Bill McAlister recorded a song titled "Quad City Queen" and included it on his "Illinois Opry" album. The song references the TPC golf course in Silvis, and the arsenal gate.

Media

The Quad Cities is the 151st largest radio market in the United States.[42] It is ranked 97th by Nielsen Media Research for the 2008-09 television season with 309,600 television households.[43]

The area is served by over 13 commercial radio stations, 8 non-commercial radio stations, 3 low power FM radio stations, 8 TV stations and 3 daily newspapers.

In 2012, the Mississippi Valley Fair that is held in Davenport served as the film location for Rodney Atkins' music video "Just Wanna Rock N' Roll."

Also in 2012, the PBS Frontline documentary Poor Kids was filmed in and around the Quad Cities showing poverty from a child's perspective.

Transportation

The current I-74 Bridge, connecting Bettendorf, Iowa, and Moline, Illinois, is located near the geographic center of the Quad Cities.

Four interstate highways serve the Quad Cities: Interstate 80, Interstate 280, Interstate 74 serve both states while Interstate 88 serves just Illinois. United States highways include U.S. Route 6 and U.S. Route 67 which run through both Iowa and Illinois, while U.S. Route 61 serves just Iowa and U.S. Route 150 serves just Illinois.

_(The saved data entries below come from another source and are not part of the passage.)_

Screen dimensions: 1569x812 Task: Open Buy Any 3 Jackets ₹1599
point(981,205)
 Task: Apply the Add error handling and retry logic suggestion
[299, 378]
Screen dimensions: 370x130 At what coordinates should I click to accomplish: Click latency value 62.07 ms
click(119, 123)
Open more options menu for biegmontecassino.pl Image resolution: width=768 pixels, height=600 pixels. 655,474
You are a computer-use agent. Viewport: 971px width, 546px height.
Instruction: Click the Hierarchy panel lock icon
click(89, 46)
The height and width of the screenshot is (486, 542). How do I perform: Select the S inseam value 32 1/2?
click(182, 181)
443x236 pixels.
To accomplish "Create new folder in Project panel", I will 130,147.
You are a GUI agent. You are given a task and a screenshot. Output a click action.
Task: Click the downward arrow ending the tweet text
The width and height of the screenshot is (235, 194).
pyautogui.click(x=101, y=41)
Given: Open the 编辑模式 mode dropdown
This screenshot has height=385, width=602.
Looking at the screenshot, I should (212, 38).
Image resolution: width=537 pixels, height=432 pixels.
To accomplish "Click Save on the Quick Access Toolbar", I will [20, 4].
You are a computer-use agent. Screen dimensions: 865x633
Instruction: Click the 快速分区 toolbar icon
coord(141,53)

The future I-74 Bridge will span 4 lanes in each direction; construction is set to begin in 2018.

A total of five bridges accessible by automobiles connect Iowa with Illinois in the Quad Cities across the Mississippi River. The Fred Schwengel Memorial Bridge carries Interstate 80 and connects Le Claire, Iowa, with Rapids City, Illinois. Continuing downstream, the I-74 Bridge connects Bettendorf, Iowa, with Moline, Illinois, and is the busiest bridge with an average of 70,400 cars a day.[44] The Government Bridge connects Downtown Davenport with the Rock Island Arsenal. Three bridges connect Davenport with Rock Island, Illinois; The Rock Island Centennial Bridge, The Crescent Rail Bridge, and the furthest downstream bridge, the Sergeant John F. Baker, Jr. Bridge which carries I-280.

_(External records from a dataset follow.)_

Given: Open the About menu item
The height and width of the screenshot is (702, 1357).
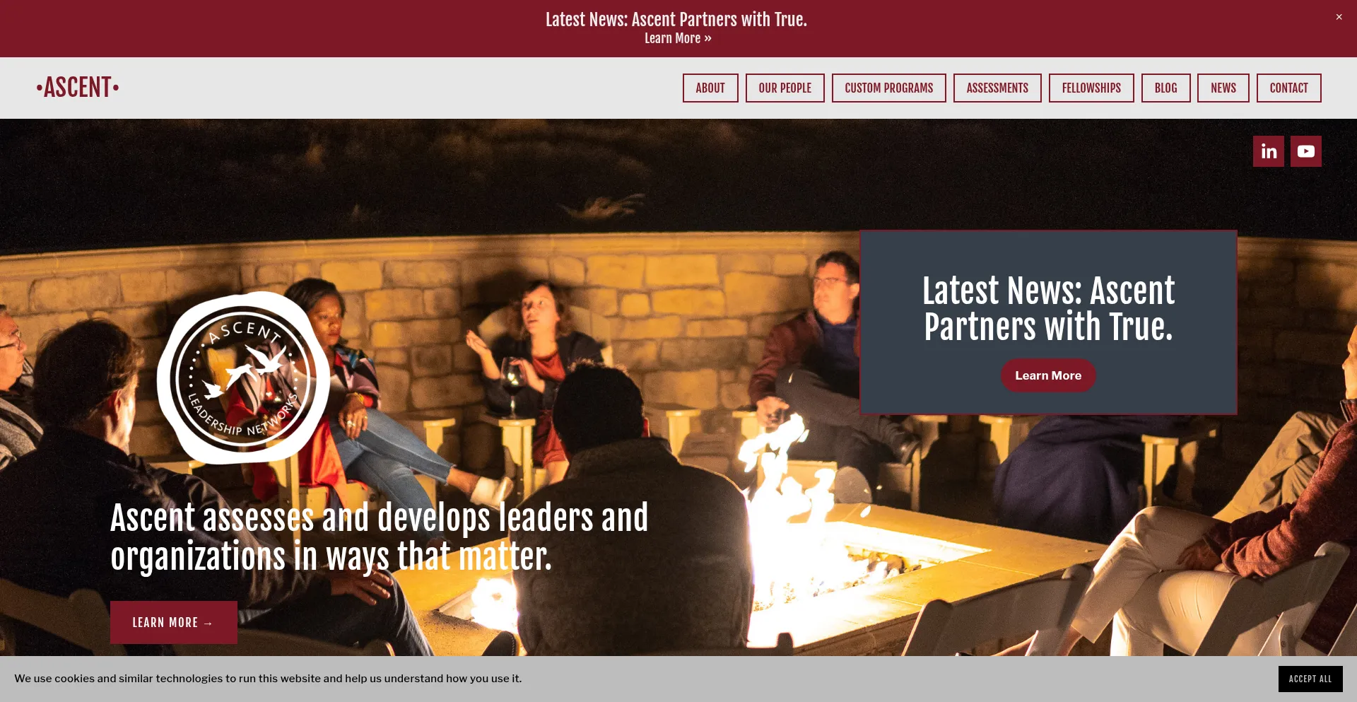Looking at the screenshot, I should click(x=710, y=88).
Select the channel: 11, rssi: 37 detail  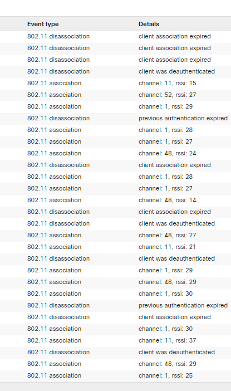pyautogui.click(x=167, y=340)
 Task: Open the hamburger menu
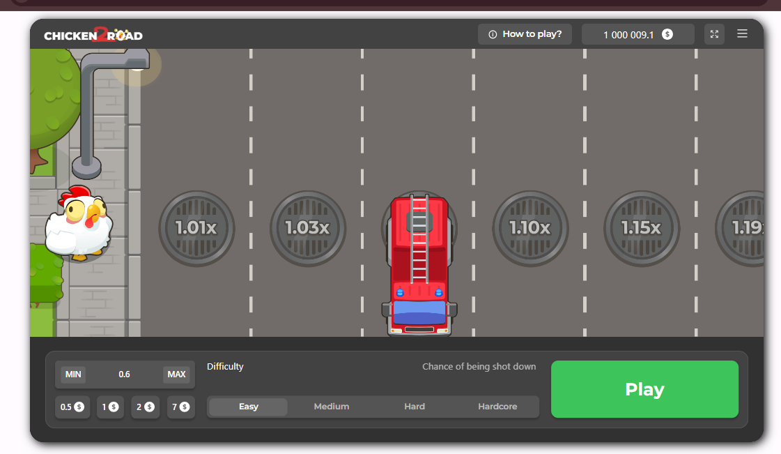coord(742,33)
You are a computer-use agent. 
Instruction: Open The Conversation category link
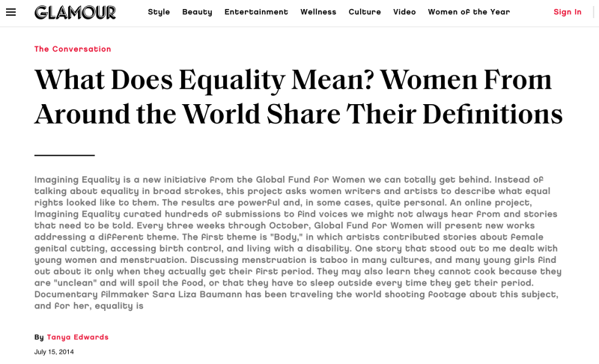[x=73, y=49]
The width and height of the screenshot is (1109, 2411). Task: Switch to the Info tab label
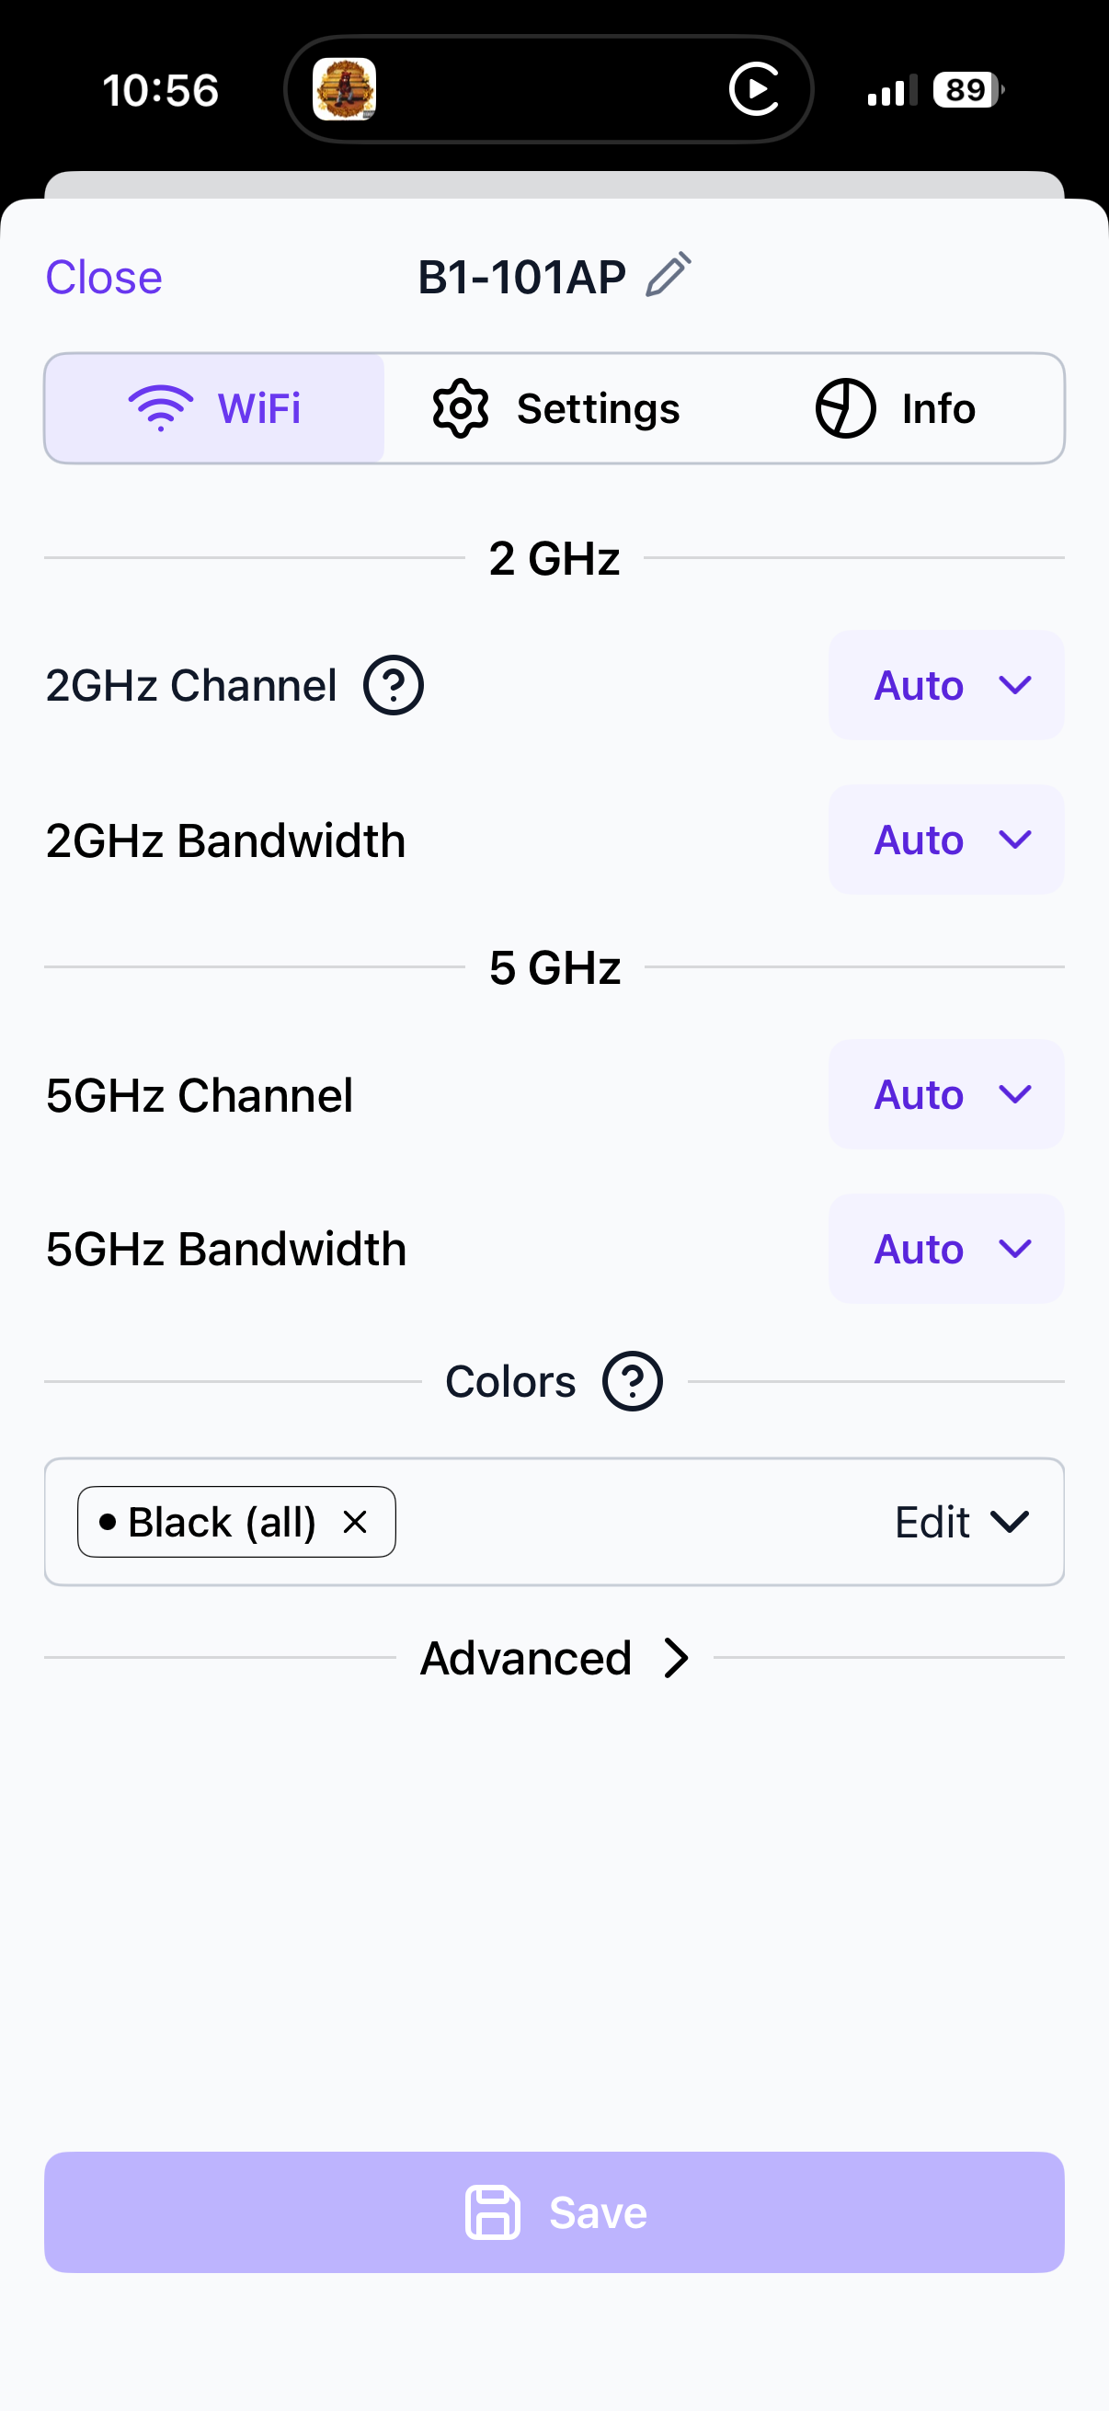939,408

Several state highways also serve the area. Iowa Highway 22 is on Davenport's southwest side and runs west through the county, while Iowa Highway 130 runs along Northwest Boulevard on Davenport's north edge. Illinois Route 5 (John Deere Road) runs from Rock Island east till it runs into Interstate 88. Illinois Route 92 runs along the Mississippi River, while Illinois Route 84 runs along the east side of Rock Island County. Illinois Route 192 connects Highway 92 with Illinois Route 94 near Taylor Ridge. The Chicago - Kansas City Expressway also serves the area along Interstates 74, 80, and 88.

There are three transit operators in the Quad Cities with limited interconnection between them. Rock Island County Metropolitan Mass Transit District (Quad Cities MetroLINK) serves the Illinois cities of Rock Island, Moline, East Moline, Milan, Silvis, Carbon Cliff, Hampton and Colona. It has 12 routes and a fleet of about 52 buses. It operates a river craft during summer months. In Iowa, Davenport Citibus has 13 fixed routes and operates 20 buses, six days a week and Bettendorf Transit operates five routes, Monday-Saturday, and has eight buses.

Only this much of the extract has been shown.